*WORK ITEM*
Write out exactly the lines from the one holding "Close the Контроль dialog with the x" to the last line of the entries, both ends included and nothing else, without the pictures.

== Segment start ==

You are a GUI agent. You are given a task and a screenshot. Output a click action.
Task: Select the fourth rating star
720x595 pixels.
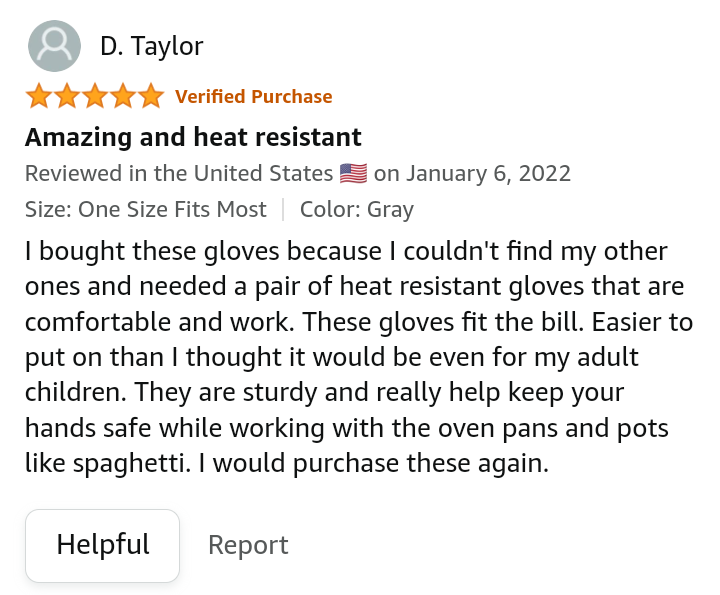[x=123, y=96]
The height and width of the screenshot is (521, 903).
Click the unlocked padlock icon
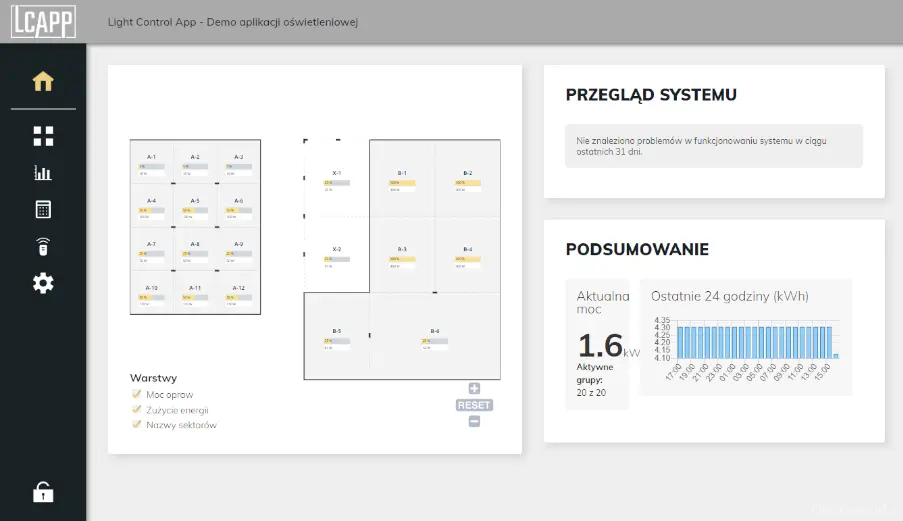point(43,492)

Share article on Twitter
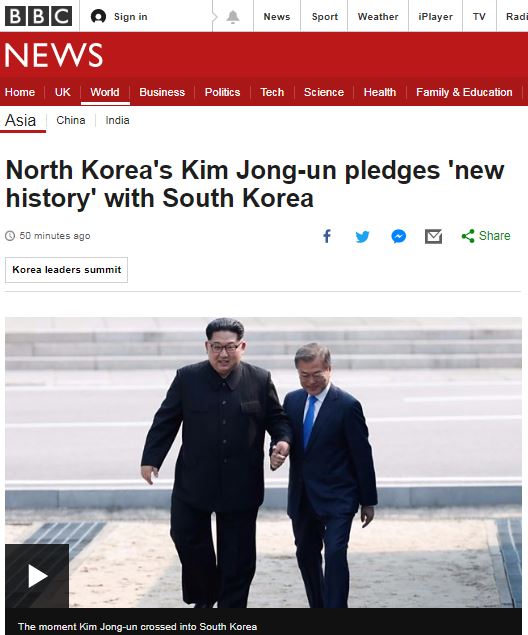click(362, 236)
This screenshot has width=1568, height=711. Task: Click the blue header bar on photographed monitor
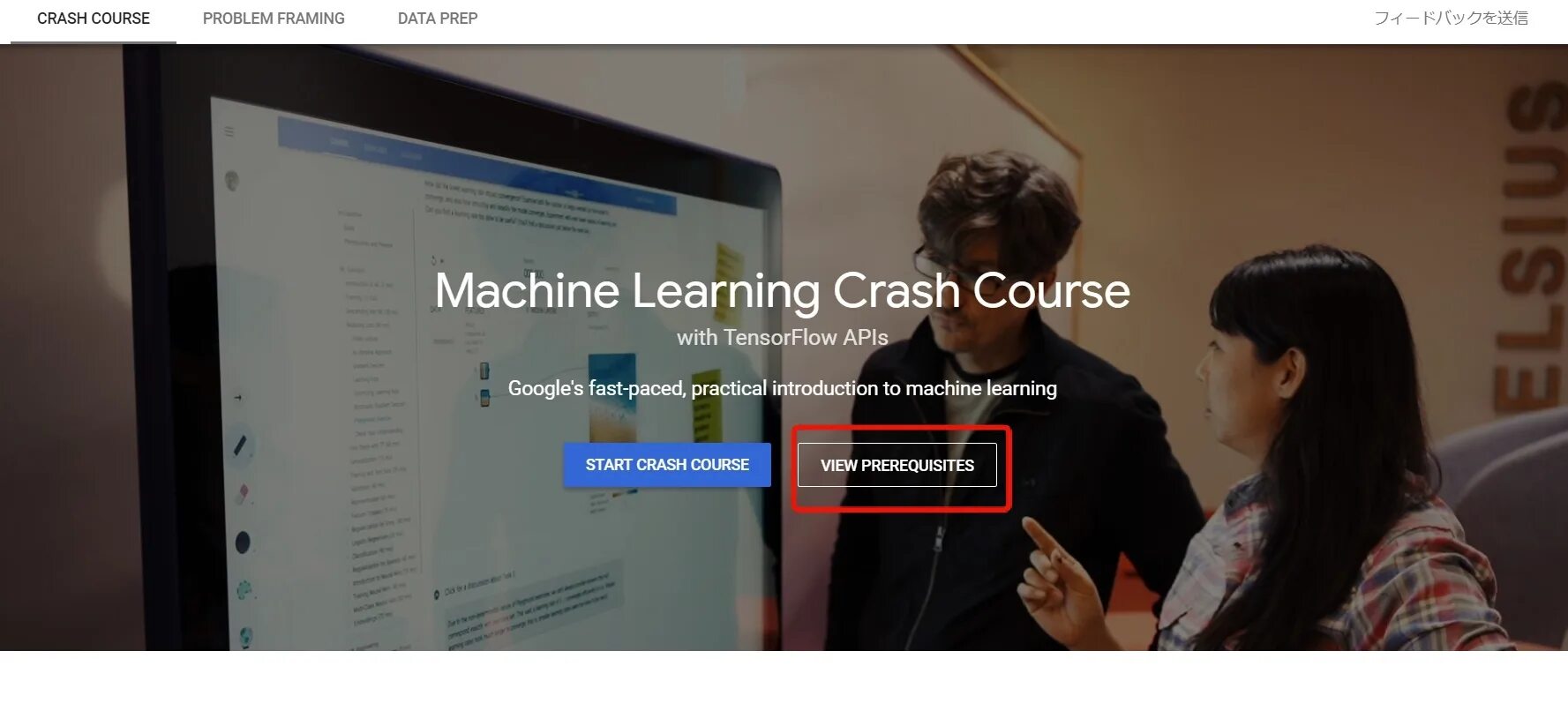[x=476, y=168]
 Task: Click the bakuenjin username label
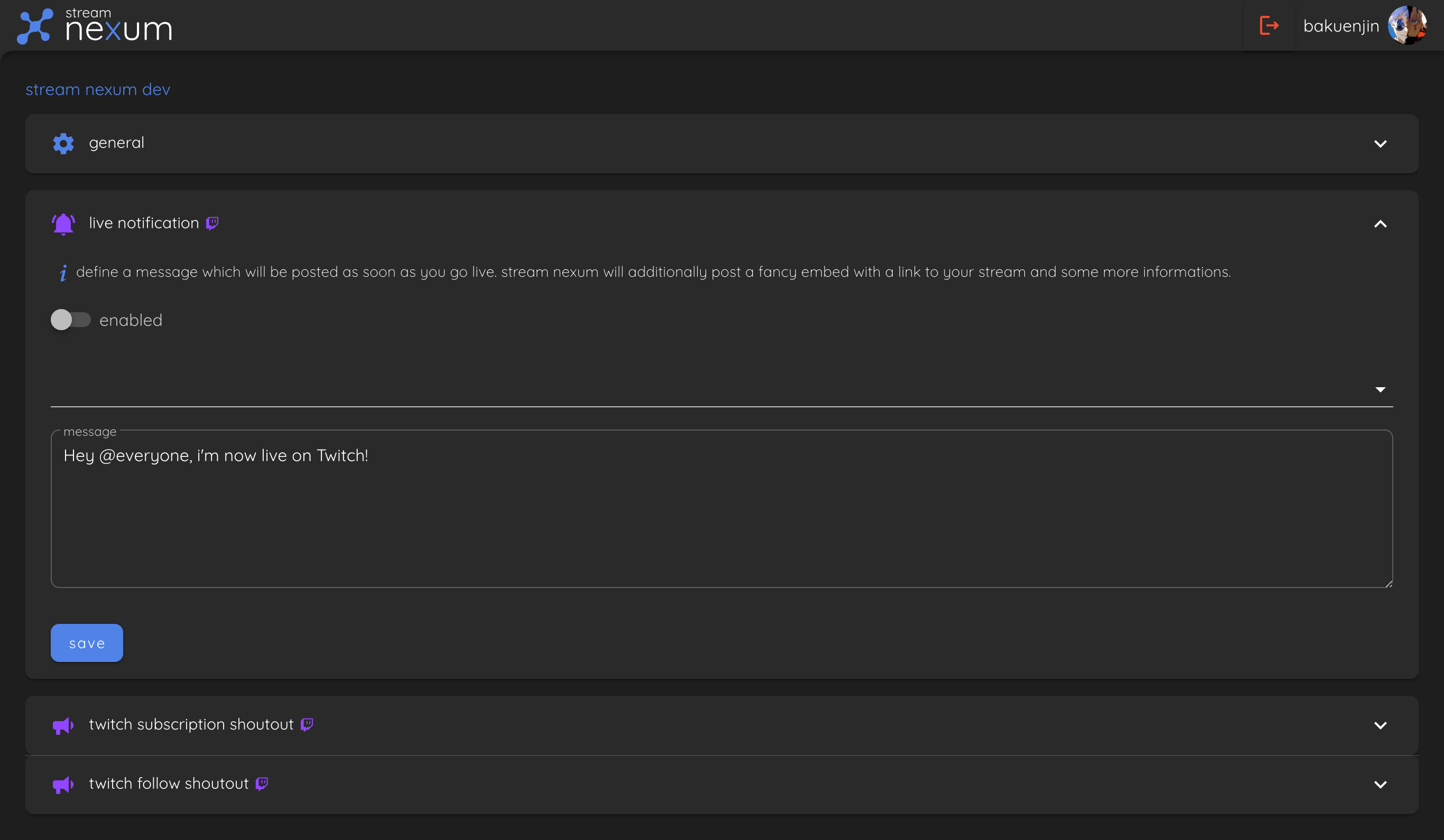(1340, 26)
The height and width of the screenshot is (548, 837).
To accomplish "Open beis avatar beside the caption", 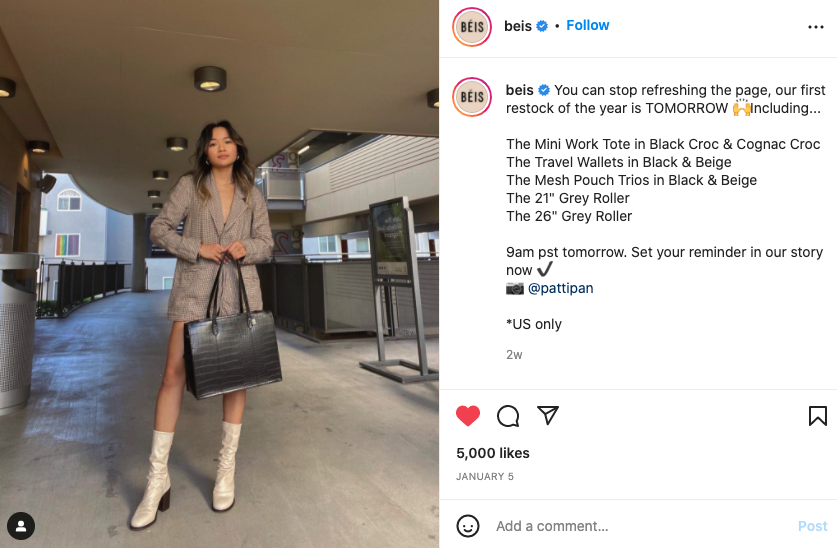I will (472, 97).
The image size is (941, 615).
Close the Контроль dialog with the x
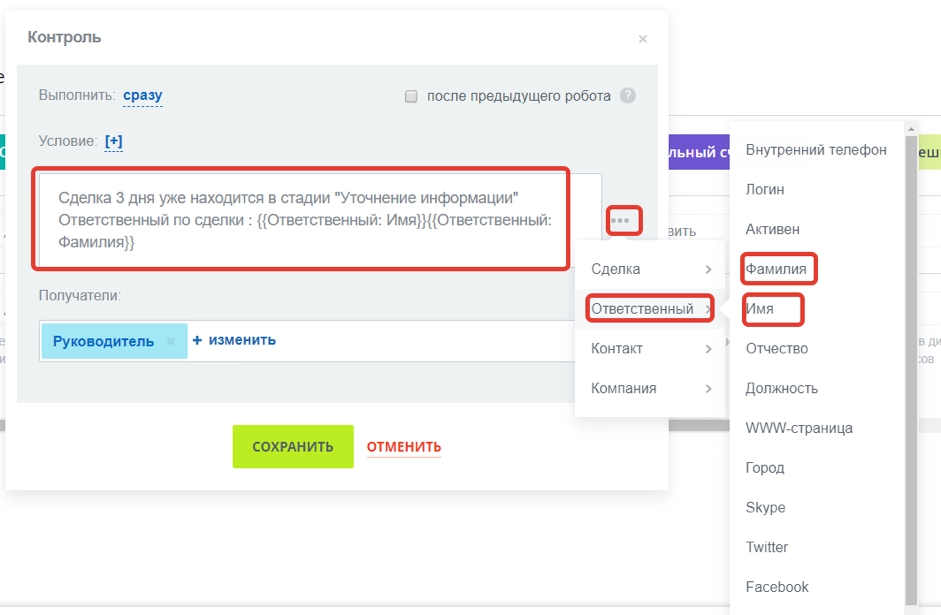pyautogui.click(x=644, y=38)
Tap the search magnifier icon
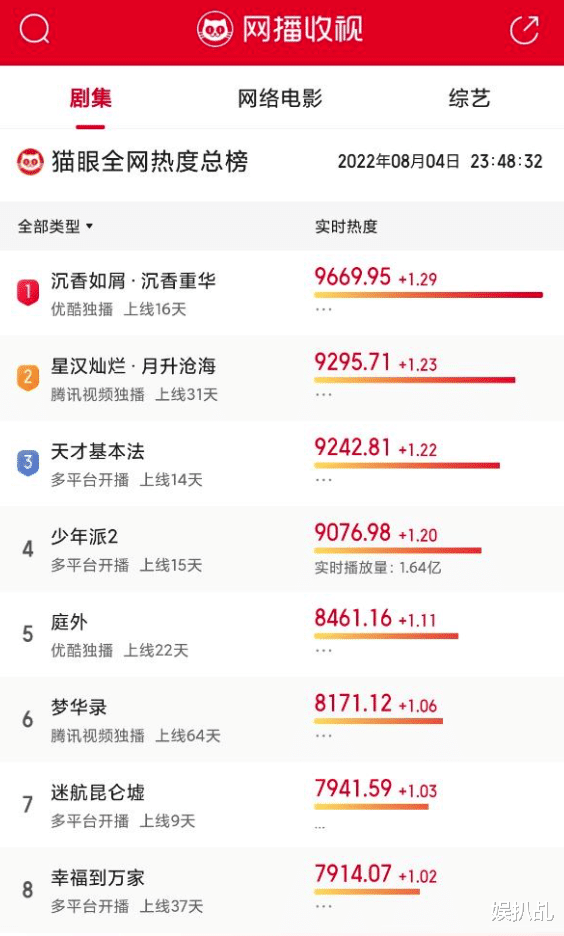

== Segment end ==

*OUTPUT BELOW*
Close the Контроль dialog with the x
pyautogui.click(x=644, y=38)
Tap the search magnifier icon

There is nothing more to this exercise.